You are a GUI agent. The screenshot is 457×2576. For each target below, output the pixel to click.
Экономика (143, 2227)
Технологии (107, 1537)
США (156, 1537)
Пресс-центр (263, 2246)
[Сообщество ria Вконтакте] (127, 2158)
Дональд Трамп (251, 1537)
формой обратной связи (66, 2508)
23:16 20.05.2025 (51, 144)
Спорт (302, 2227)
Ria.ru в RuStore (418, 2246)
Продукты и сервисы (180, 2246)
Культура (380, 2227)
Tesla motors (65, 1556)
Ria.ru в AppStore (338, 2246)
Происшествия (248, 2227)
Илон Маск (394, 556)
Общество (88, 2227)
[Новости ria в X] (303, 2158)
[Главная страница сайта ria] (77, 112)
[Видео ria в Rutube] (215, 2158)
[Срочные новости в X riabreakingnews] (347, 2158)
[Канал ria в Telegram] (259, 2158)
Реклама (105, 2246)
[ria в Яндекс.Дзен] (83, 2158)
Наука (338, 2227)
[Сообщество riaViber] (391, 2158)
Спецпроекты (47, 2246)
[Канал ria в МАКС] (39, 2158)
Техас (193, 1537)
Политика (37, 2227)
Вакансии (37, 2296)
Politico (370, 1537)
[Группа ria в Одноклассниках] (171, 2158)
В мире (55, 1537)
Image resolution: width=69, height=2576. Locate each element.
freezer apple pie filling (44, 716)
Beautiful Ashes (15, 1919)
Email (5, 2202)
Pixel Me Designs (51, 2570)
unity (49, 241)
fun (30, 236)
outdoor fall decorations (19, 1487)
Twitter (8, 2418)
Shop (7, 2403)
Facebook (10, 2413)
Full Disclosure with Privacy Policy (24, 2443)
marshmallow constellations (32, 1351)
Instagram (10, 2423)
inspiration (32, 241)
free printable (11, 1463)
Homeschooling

WHAT IS EXPECTED:
Going from the line that contains "marshmallow constellations (32, 1351)" to the last line of the records, reproduce every line as written.

YOUR RESPONSE:
marshmallow constellations (32, 1351)
Instagram (10, 2423)
inspiration (32, 241)
free printable (11, 1463)
Homeschooling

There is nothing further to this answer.